NCPA - National Center for Policy Analysis


February 23, 2006

The Schizophrenia Research Foundation (SCARF) in Chennai, India, has developed an international reputation as a leader in schizophrenia treatment, says Science magazine. Although patients may take antipsychotic drugs, its focus is on the healing power of social interventions. The clinic's success at rehabilitating patients -- many of whom recover enough to hold down a full-time job, marry and otherwise lead fairly normal lives -- offers a powerful lesson on the benefits of going beyond the standard biomedical approach:

  • At the Foundation, finding a job is viewed as essential to a patient's recovery; family members are advised to bribe employers -- typically friends or relatives -- if necessary.
  • About 99 percent of Indians with schizophrenia live with their families says psychiatrist R. Thara, Foundation director; in developed countries, most patients either live alone or in a hospital or assisted-living facility.
  • Schizophrenic patients in India and other developing countries are more likely to have long-term remission of symptoms and fewer relapses than patients in the developed world, according to a long string of studies, beginning with the 1967 World Health Organization's International Pilot Study of Schizophrenia.
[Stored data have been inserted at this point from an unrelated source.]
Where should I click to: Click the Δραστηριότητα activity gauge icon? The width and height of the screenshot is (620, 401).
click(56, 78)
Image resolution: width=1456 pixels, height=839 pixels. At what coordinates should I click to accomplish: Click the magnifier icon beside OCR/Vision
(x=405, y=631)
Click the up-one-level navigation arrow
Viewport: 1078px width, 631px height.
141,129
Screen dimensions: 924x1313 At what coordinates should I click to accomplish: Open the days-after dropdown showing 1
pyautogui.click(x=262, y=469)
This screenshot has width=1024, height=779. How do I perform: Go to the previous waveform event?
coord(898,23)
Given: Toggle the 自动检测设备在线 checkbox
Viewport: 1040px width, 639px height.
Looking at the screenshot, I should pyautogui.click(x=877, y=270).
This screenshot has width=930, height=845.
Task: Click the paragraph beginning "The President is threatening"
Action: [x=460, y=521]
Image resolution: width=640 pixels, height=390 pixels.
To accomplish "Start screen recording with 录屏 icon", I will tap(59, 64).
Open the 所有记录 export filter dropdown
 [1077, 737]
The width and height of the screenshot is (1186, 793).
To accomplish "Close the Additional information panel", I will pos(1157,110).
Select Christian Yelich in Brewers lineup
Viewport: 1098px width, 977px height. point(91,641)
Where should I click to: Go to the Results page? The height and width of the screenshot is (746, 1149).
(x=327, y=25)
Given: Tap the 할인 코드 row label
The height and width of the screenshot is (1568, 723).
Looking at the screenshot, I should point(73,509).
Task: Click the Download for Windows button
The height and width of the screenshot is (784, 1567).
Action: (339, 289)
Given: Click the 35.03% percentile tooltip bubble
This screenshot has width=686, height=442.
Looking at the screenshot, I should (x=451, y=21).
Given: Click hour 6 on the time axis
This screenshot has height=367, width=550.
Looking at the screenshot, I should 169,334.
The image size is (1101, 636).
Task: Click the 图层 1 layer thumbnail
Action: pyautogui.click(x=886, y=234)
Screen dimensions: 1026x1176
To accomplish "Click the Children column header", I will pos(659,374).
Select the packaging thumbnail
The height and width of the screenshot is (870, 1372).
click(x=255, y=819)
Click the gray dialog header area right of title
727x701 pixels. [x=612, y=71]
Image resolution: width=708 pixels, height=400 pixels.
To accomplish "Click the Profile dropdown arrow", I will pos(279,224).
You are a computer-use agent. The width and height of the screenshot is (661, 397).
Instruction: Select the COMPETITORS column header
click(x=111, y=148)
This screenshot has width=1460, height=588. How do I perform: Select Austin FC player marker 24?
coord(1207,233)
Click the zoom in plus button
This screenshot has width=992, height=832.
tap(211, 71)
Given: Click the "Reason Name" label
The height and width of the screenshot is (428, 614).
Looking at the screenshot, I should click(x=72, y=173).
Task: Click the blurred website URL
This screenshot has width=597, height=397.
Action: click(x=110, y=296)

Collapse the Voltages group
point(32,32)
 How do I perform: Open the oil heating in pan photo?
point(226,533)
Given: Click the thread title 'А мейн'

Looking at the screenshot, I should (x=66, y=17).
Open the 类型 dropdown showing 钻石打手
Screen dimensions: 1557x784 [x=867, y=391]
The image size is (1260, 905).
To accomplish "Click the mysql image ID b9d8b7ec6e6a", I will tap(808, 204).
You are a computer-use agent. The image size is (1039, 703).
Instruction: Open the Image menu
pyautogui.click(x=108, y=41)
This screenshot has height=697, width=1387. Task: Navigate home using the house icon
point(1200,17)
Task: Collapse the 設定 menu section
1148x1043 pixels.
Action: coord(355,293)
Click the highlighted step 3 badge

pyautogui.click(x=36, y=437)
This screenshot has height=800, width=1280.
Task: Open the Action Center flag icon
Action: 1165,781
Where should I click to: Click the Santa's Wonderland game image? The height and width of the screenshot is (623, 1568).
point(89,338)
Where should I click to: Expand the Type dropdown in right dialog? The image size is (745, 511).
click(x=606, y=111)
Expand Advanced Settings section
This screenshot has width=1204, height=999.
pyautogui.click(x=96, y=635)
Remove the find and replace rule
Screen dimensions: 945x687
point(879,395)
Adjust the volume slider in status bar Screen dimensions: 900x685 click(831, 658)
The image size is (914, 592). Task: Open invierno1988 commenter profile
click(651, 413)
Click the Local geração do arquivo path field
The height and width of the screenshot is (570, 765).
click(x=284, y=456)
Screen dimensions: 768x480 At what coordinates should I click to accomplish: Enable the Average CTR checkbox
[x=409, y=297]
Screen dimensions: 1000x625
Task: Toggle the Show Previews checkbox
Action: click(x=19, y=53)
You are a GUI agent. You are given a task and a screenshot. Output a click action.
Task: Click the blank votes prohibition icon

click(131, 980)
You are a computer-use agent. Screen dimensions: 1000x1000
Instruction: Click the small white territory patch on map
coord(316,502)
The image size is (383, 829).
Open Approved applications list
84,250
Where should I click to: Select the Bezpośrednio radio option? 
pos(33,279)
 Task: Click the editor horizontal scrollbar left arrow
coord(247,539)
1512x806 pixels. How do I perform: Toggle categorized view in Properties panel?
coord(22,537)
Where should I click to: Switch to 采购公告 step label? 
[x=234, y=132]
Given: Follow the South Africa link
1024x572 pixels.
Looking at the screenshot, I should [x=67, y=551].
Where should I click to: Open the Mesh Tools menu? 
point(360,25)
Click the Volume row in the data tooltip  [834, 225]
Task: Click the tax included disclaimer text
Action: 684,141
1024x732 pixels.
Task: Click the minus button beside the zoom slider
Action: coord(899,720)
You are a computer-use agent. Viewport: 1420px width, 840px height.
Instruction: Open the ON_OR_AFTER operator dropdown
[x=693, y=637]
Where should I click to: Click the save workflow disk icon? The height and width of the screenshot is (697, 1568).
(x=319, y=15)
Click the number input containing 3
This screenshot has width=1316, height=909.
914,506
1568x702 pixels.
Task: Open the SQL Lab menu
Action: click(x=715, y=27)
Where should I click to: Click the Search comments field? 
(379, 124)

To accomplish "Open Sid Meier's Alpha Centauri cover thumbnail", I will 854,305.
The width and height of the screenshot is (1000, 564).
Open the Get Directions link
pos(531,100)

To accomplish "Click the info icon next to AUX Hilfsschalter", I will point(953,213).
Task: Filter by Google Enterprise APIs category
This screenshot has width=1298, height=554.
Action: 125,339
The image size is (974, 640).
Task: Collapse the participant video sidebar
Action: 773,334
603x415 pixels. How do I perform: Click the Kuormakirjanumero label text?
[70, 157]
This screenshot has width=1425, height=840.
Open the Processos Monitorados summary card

Programs such as those at SCARF are rare in the United States, in part because of lingering memories of involuntary institutionalization. Another big impediment to weaving social interventions into care is the unbridled enthusiasm for drugs in developed countries, say observers.

The World Bank's Benjamin Loevinsohn concluded in a review in Lancet last August that nongovernmental organizations often provide higher quality service at lower cost than governments do. He thinks this would apply to mental health NGOs, too.